DEADLINE EXTENDED: 30th Annual Mardi Gras Conference at LSU
DEADLINE EXTENDED: Call for Papers: 30th Annual Mardi Gras Graduate Student Conference
The Magic of Carnival: Manifesting and Interrogating Identity Through Narratives
Keynote Speaker: Dr. Christopher E. Bell
February 19-21, 2020.
DEADLINE EXTENDED: ABSTRACTS DUE JANUARY 5, 2020.
The tradition of Carnival in general and New Orleans’ Mardi Gras in particular make up a vast web of narratives and celebrations surrounding individual and collective identity construction. Our theme is inspired by the magical, binary-breaking nature of Carnival and will focus on magic, wonder, and liminality in storytelling and narrative structure in literature and media. Elements of masquerade, including costume, role reversal, mystery, and satirization of the sacred lend themselves to consideration of and escape from the boundaries of the body regarding class, gender, and even humanity. In texts from Shakespeare to Poe to American Horror Story, Carnival and the carnivalesque feature as a means of identity interrogation and manifestation.

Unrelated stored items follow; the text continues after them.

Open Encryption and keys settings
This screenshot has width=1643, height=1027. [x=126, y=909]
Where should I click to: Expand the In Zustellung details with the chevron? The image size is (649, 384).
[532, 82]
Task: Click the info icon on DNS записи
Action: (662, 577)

The 30th Annual Mardi Gras Graduate Student Conference thus seeks to explore a wide variety of discourses on magic, wonder, mysticism, discovery, identity discovery and development, race, gender, class, sexuality, nationality, culture, storytelling, narrative structure and construction, the supernatural, otherness, sovereignty, power and power structures, monstrosity, otherworldliness, mythos, nation-building, fantasy, children’s stories, and other narratives of identity construction. We encourage submissions from disciplines relating to the study of literature, film, new media, history, culture, performance, rhetoric, and pedagogy. We also encourage submissions of thematically related panels, including panels showcasing creative work.
This year’s keynote speaker, Dr. Christopher E. Bell, is a professor in the Department of Communication at the University of Colorado Colorado Springs. A groundbreaking scholar in the field of popular culture and children’s media, Dr. Bell has written extensively on the ways in which race, class and gender intersect in different forms of children's media. He also serves as chair of the Southwest Popular/American Culture Association’s Harry Potter Studies division as well as serving as a diversity and inclusiveness consultant for Pixar Animation Studios. Dr. Bell has recently won the distinction of Pop Culture Classroom/Denver Comic Con Popular Culture Educator of the Year, the David Letterman Award, and the University of Colorado Colorado Springs Faculty Award for Outstanding Contribution to Diversity and Inclusiveness. Additionally, his TED talk about the dearth of merchandise available celebrating female superheroes, “Bring on the Female Superheros!,” has over 1.2 million views to date.
Abstracts are due by December 18, 2019. Individual proposals for 15 minute papers must include an abstract of approximately 300-500 words. Those interested in proposing panels should include a brief description of the panel along with the names and abstracts of all panel participants.